Little America has streams and ponds weve never seen before.  Lots of water flowing. It has been warm the past few days and there is lots of snow to melt.  Yellowstone got 150% of its normal snowfall this past winter.  There are bison in Little American, but all we saw in the Lamar Valley was just a few scattered bison bulls.  The stillness of winter lingers in the Lamar Valley.  Deep snow on all but the southern exposures.  Honking from a pair of Canada geese briefly interrupted the quiet.  Two old bison bulls plucked at frosty, dry grasses.  One raven.  Much to come, but not here yet. 

We went all the way to Cook City on the 14th., saw all the snow, and turned around. In the higher elevations we looked for both moose and bear tracks, but found only deep, unblemished snow. Soda Butte Creek is beautiful.  Pillows of snow cap boulders and clusters of icicles hang just over the creek.  They form when water splashes up and drips off low hanging fallen logs.
Leaf Hopper -- this little insect is about one third of an inch long.  He is sitting on one scale of a pine cone.
On April 14th we were surprised to find lots and lots of leafhoppers down near the creek at Lava Creek, in the tall, dead grasses.  They seem an odd find in this chilly weather.  We checked a few days later and they seemed to be doing just fine in spite of nights well below freezing.

Elk numbers are way down from their high.  National Public Radio says there are about 3900 versus 20,000 in 1992.  Wolf numbers have also dropped way down from their peak.  An overabundance of elk made for abundant wolf numbers.  Now the pendulum swings, maybe too far the other way.  Itll take time to find the new normal. 
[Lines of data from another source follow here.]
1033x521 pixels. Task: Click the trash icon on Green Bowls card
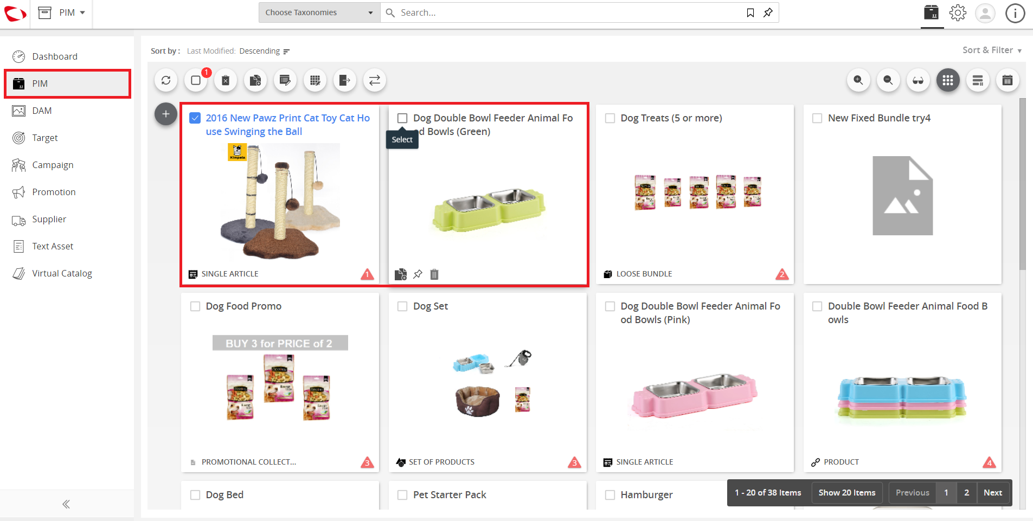[x=434, y=274]
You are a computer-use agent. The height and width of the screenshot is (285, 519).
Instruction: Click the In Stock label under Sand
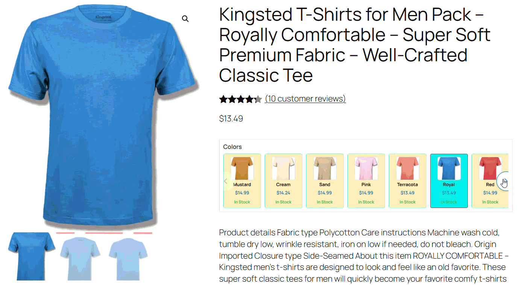pyautogui.click(x=325, y=202)
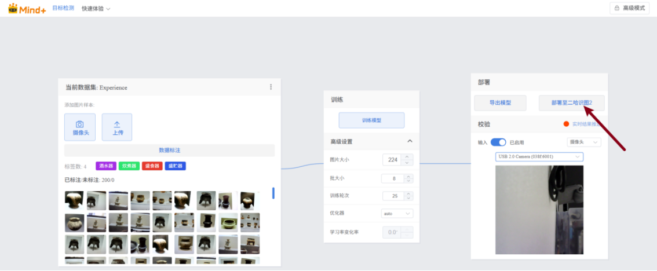Viewport: 657px width, 271px height.
Task: Select the purple 酒水器 label tag
Action: (106, 166)
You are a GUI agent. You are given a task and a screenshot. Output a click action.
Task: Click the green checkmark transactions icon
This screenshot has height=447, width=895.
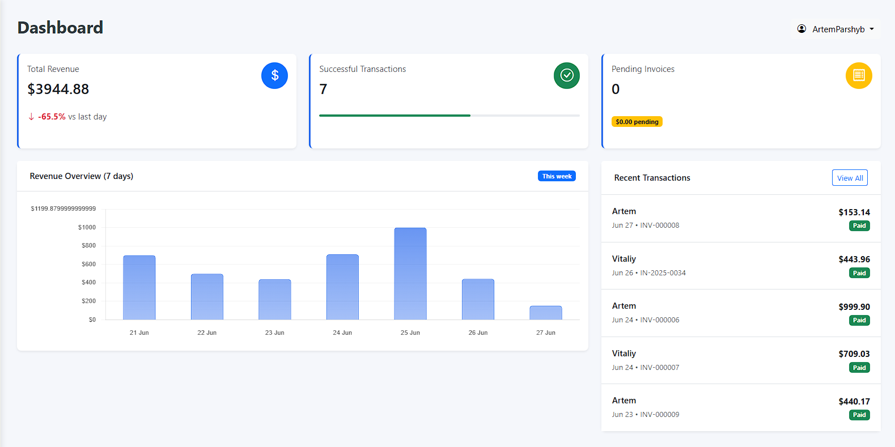click(x=566, y=75)
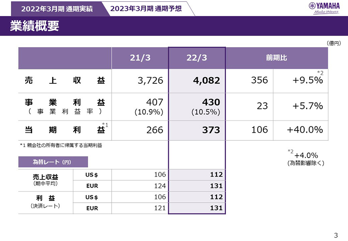Viewport: 348px width, 241px height.
Task: Click the +4.0% footnote text
Action: point(305,155)
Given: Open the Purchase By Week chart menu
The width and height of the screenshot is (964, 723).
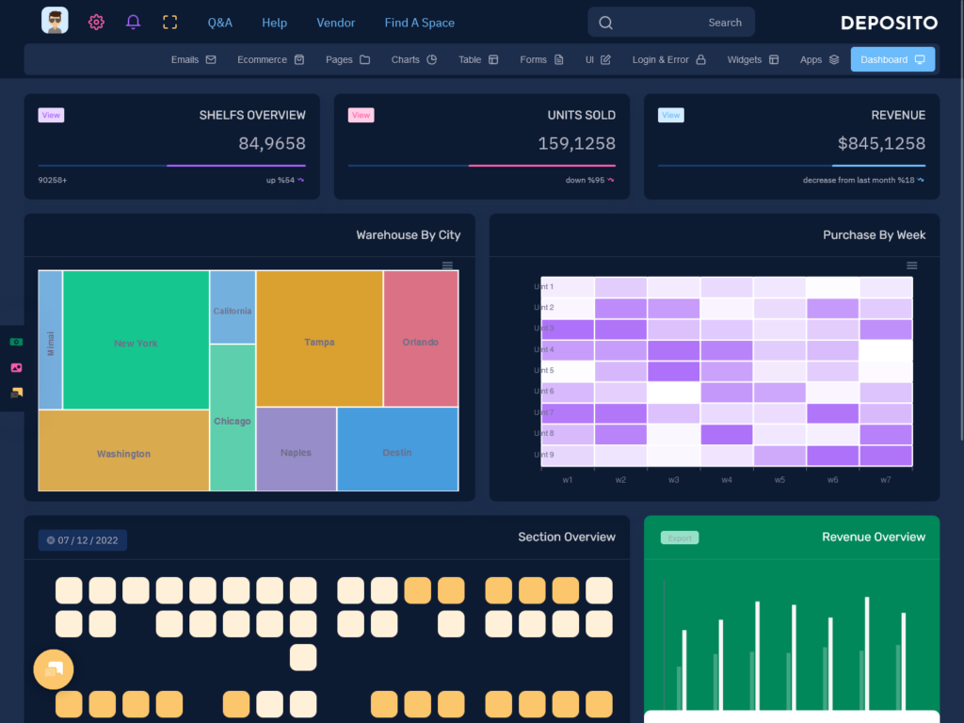Looking at the screenshot, I should pyautogui.click(x=911, y=265).
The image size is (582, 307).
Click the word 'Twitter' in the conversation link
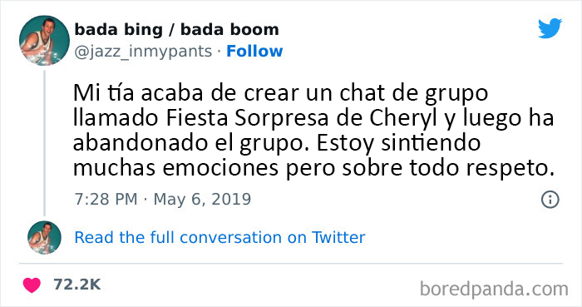(338, 238)
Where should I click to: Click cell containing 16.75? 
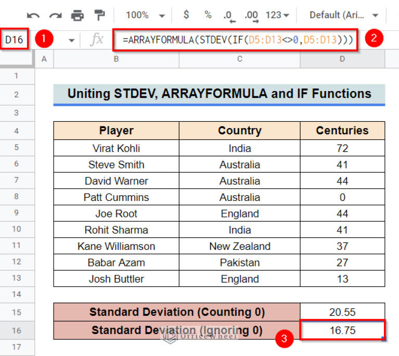tap(342, 330)
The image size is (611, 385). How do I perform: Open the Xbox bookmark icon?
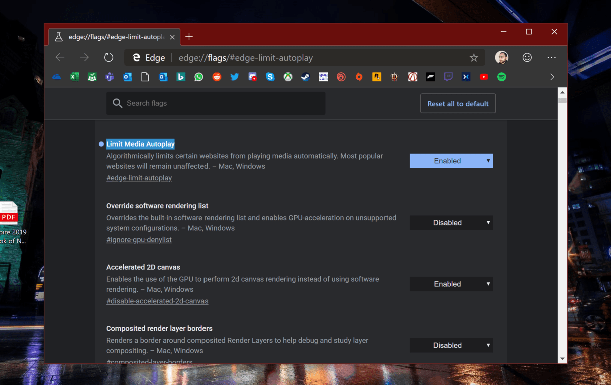[288, 77]
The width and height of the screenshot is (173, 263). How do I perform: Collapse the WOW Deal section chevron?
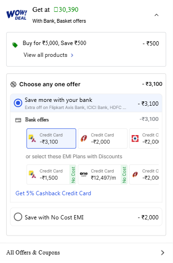[x=156, y=15]
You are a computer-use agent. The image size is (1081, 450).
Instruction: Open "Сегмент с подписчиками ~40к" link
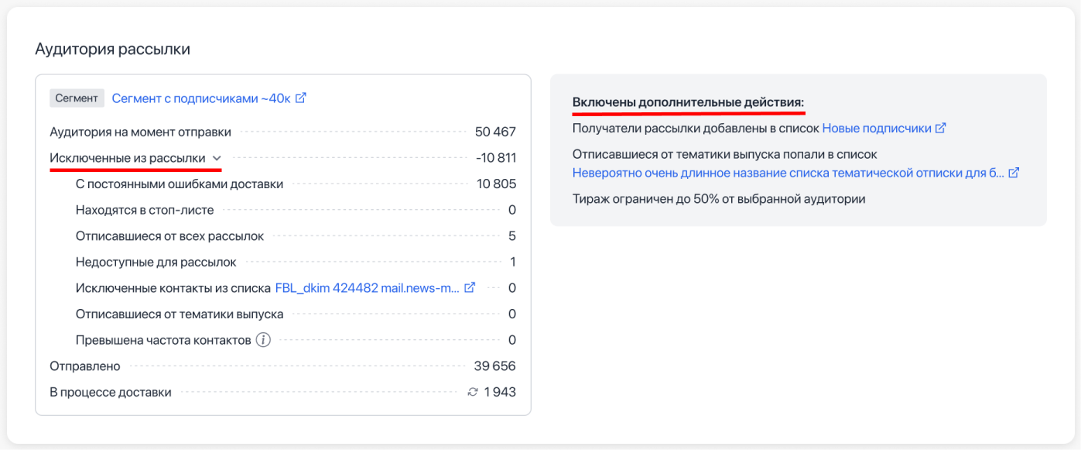click(x=201, y=98)
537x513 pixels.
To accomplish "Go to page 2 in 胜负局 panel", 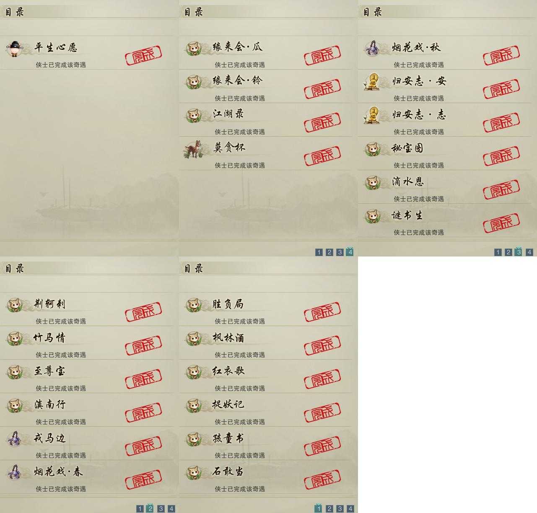I will pos(329,509).
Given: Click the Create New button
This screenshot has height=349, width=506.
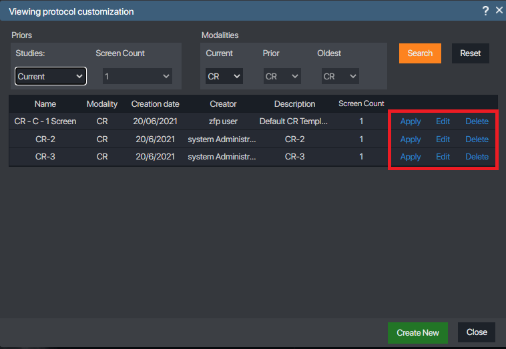Looking at the screenshot, I should (417, 332).
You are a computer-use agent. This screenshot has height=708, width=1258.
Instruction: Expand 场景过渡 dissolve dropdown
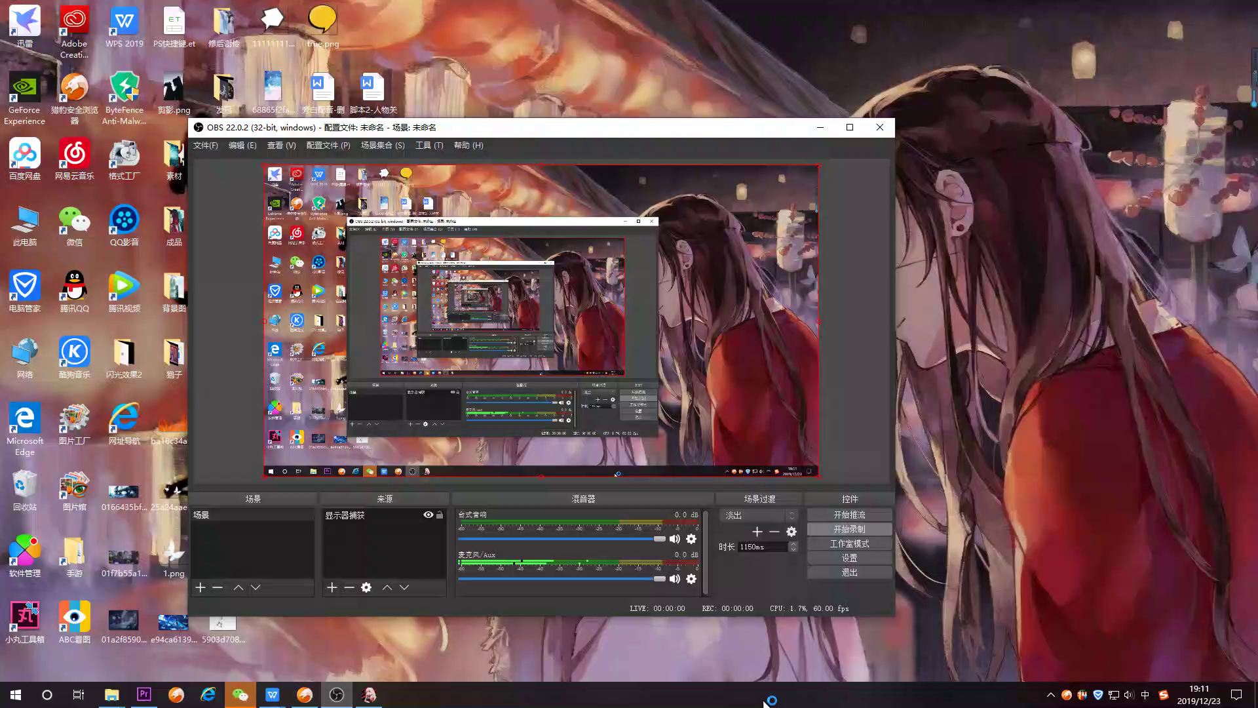coord(793,515)
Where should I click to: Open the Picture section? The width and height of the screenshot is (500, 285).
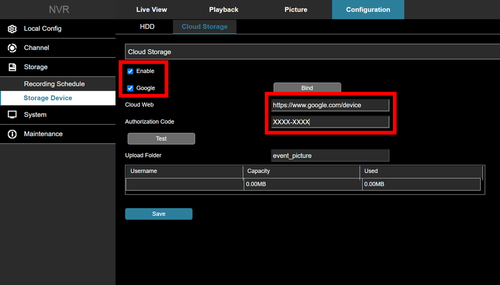click(296, 9)
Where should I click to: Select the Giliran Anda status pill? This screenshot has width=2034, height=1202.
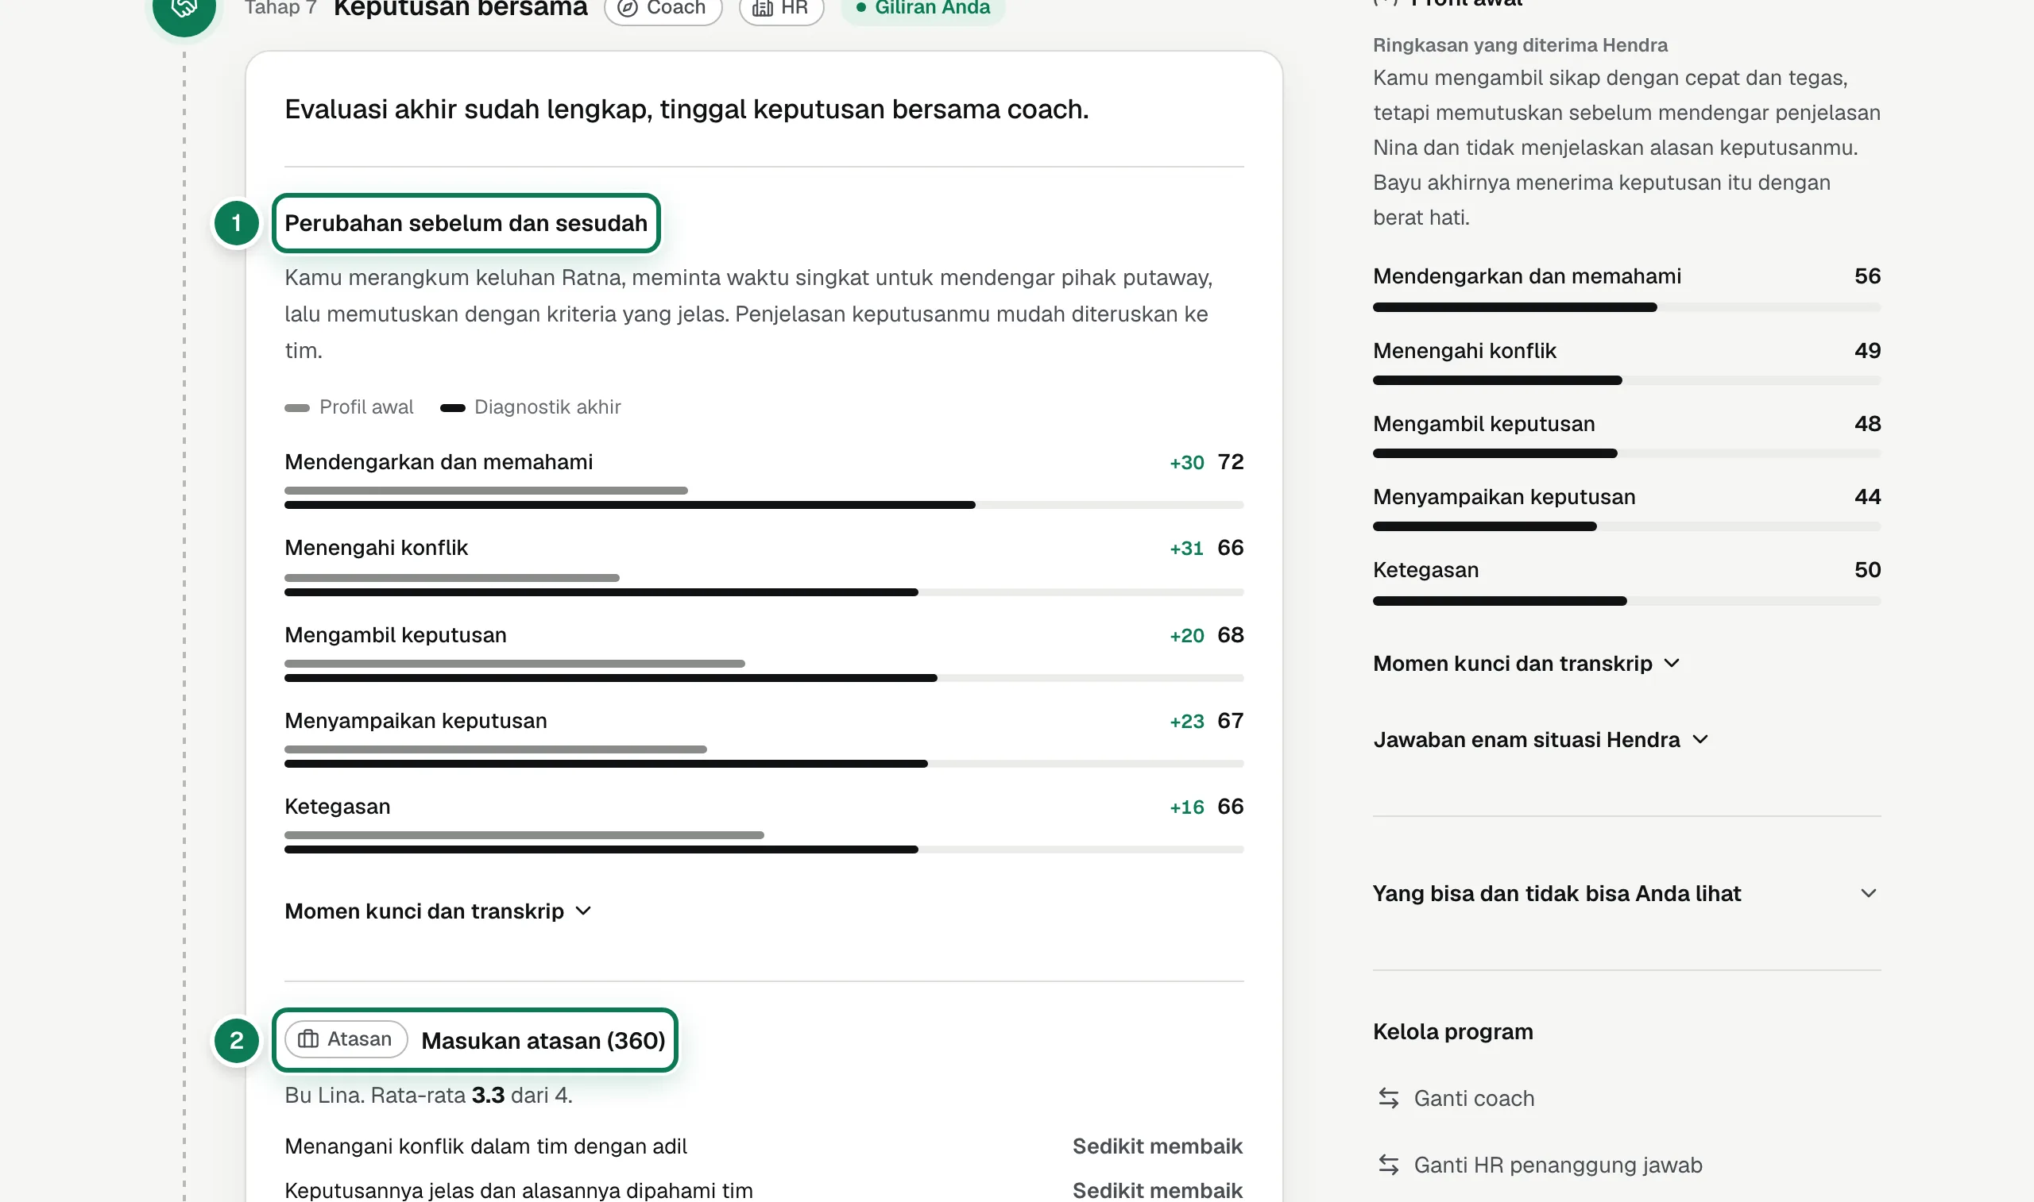coord(923,8)
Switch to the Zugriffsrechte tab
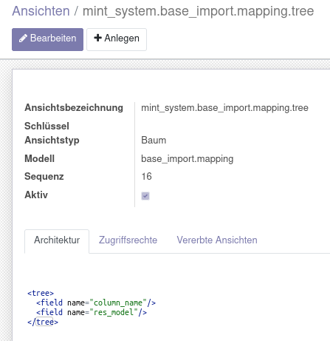The image size is (330, 341). point(128,240)
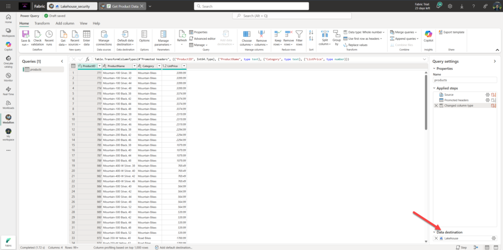Switch to the Transform ribbon tab
The width and height of the screenshot is (503, 250).
[42, 23]
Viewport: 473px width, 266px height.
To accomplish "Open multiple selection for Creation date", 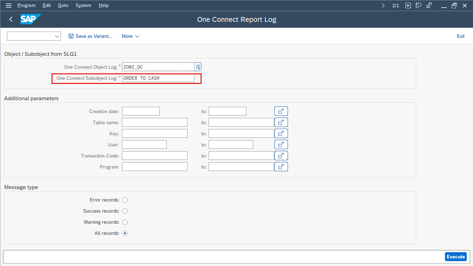I will pos(281,111).
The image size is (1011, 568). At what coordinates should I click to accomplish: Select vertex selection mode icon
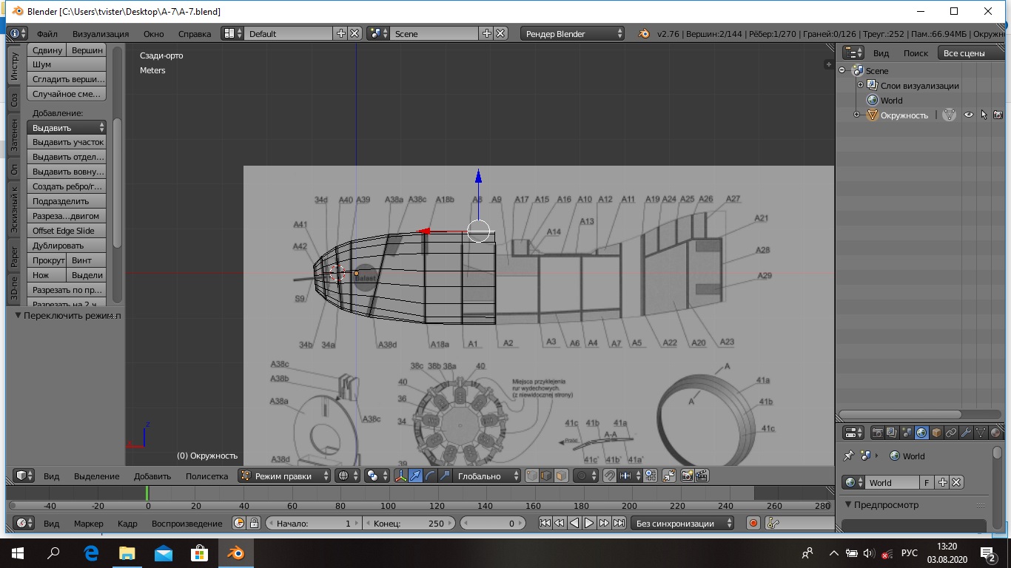click(531, 476)
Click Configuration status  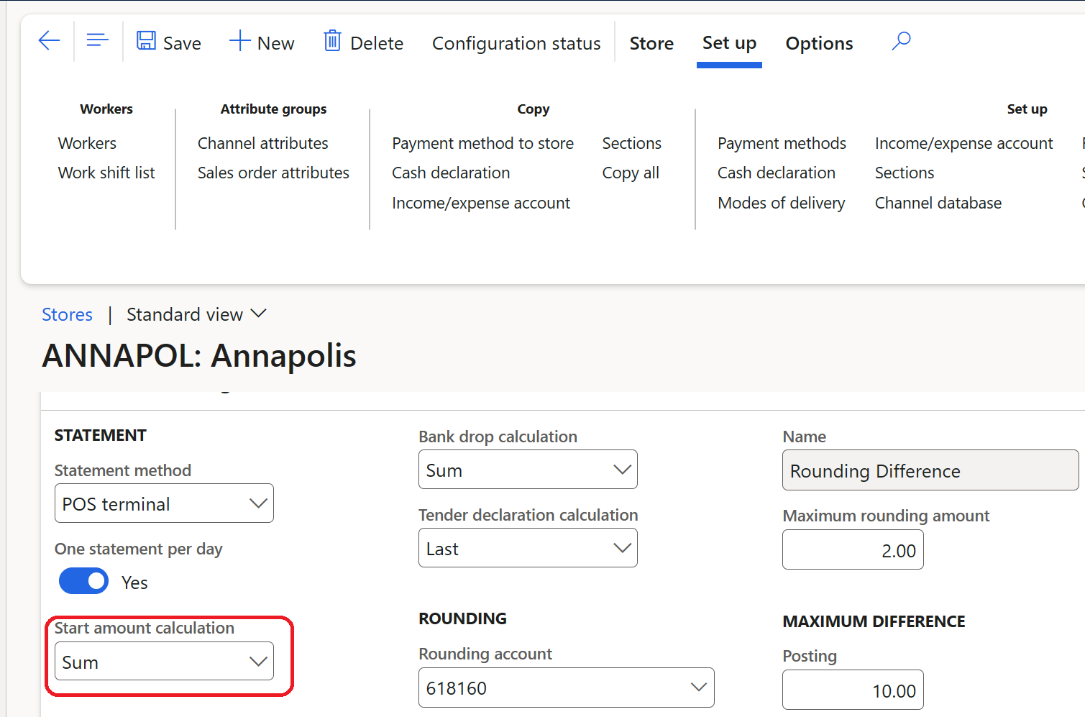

We both have a strong sense that we have had the good fortune to spend a significant amount of springtime in YNP when it was one of the choicest of times.  We started spring trips about the time of the wolf introduction.   We had far better wolf viewing then than what occurs now.  The good part is we are now seeing some recovery of the habitat aspen and willow are making  progress.  More pronghorns and more foxes.  Even beaver numbers are recovering in the park.


  1. The bison is breathtaking, Elva. (I've had this same font problem when I cut/paste from Word. If you convert the text to plain text before pasting to Blogger, that might take care of it.)

    - Tina

    1. Thank you for the advice Tina .... I'll try that. I was cutting and pasting from Word.

  2. Another atmospheric post, I can almost feel the cold reading your description and that bison is amazing. Thank you Elva for giving us an insight into a different world.

  3. It's fun to go with you on these trips via your posts here. You are a great story teller, with words and illustrations. I love the bison painting. It's just wonderful!

  4. Having been there for a short time last spring, it's fun to hear you talk of places I can attach to memories. Love your stories and art and sharing it with friends and family as ops arise.